CONJUNTO DE TAREFAS:
a) No texto sobre identidade e diversidade étnico-racial no Brasil, quais teses representam, no Império e nas décadas iniciais da República, a formulação de uma identidade para o povo brasileiro?
b) Retome o texto sobre identidade e diversidade étnico-racial no Brasil a partir do ponto em que ele termina.

TEXTO CITADO:
-- -- --

Igualdade
e respeito humano em face da diversidade étnico-racial. Repensando o Dia da
Consciência Negra.
Percursos Históricos, Ano I, vol. nov., série
20/11, 2011.
SOARES, Marilda
No
Brasil, a questão da identidade é um tema bastante complexo, tal como em
qualquer outra Nação. Mas há peculiaridades que lhe são próprias, como a
colonização europeia, o processo de formação territorial, as lutas pela
independência, a manutenção prolongada do regime e da mentalidade escravista, a
tardia implantação dos sistemas públicos de ensino, dentre outras. Talvez essas
particularidades nos ajudem a repensar a dificuldade de setores sociais para compreender
a diversidade como patrimônio nacional.
A
valorização da imagem e dos padrões civilizatórios estrangeiros predominou
desde os primeiros tempos da formação histórica nacional. Imagem inicialmente
constituída pela visão inaugural da Terra
Brasilis, pelo olhar europeu que foi o referencial para os registros
escritos e visuais sobre a terra e os povos nela dominados, com o objetivo de
ampliar as possibilidades de expansão colonizadora e acumulação de capital.
Ao
longo do processo de colonização, e mesmo depois, a superioridade cultural do
europeu foi sendo constantemente reafirmada, pelo predomínio político,
econômico e social, consolidando-se uma sociedade patriarcal, escravista,
racista e excludente.
No
Império e nas décadas iniciais da República, as teses racistas ligadas ao
projeto de branqueamento ou ao projeto de democracia racial representam a
formulação de uma identidade para o povo brasileiro, baseada no transplante
cultural e na valorização da origem cultural e étnica europeia.

-- -- --

MATERIAL FORNECIDO:
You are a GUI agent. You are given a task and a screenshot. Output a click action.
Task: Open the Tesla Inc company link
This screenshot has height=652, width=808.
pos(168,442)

-- -- --

RESPOSTAS EM ORDEM:
a) As teses racistas ligadas ao projeto de branqueamento ou ao projeto de democracia racial.

b)
Na
segunda metade do século XX, com os meios de comunicação e o contexto político
e econômico mundial, o Brasil vivenciou a incorporação de valores da cultura
norte-americana, pela ampliação do poder dos Estados Unidos sobre as demais
nações americanas e a difusão dos padrões culturais, comportamentais, por meio
do cinema hollywoodiano. Assim, mesmo com as mudanças nos padrões, a
valorização do “outro” continuou interferindo no processo de constituição da
identidade brasileira.
Em
épocas mais recentes, as leis contrárias às práticas sociais excludentes
mostram a tentativa de rever e superar as formas de preconceito incorporadas e
reproduzidas nas relações sociais. Mas, para tanto, é preciso que a sociedade
queira, primeiramente, superar o estigma da colonização e da subordinação aos
padrões externos, reconhecendo-se como nação, portando, valorizando sua
identidade.
O
Dia da Consciência Negra, 20 de
novembro, traz novamente a oportunidade para
repensar a necessidade de respeito à diversidade étnica e cultural que
caracteriza a formação histórico-social do povo brasileiro – como fator
marcante desde os primeiros tempos da colonização e um elemento que se mantém
ao longo da história do Brasil.
316
anos depois da morte de Zumbi, líder de Palmares, a sociedade brasileira
permanece refletindo sobre a importância do tema, e realizando atividades que têm
por objetivo lembrar as lutas passadas e presentes, render homenagens e
reapresentar as indagações que permanecem em aberto, uma vez que diversas
situações cotidianas continuam solicitando atenção da sociedade civil e da
sociedade política para minimizar as desigualdades e ampliar o respeito à
diversidade e à pessoa.
Contudo,
em uma sociedade que sagrou o escravismo como instituição legítima – pela
estrutura econômica e pela cobiça – a passagem para a aceitação do princípio de
igualdade encontra, ainda hoje, algumas resistências.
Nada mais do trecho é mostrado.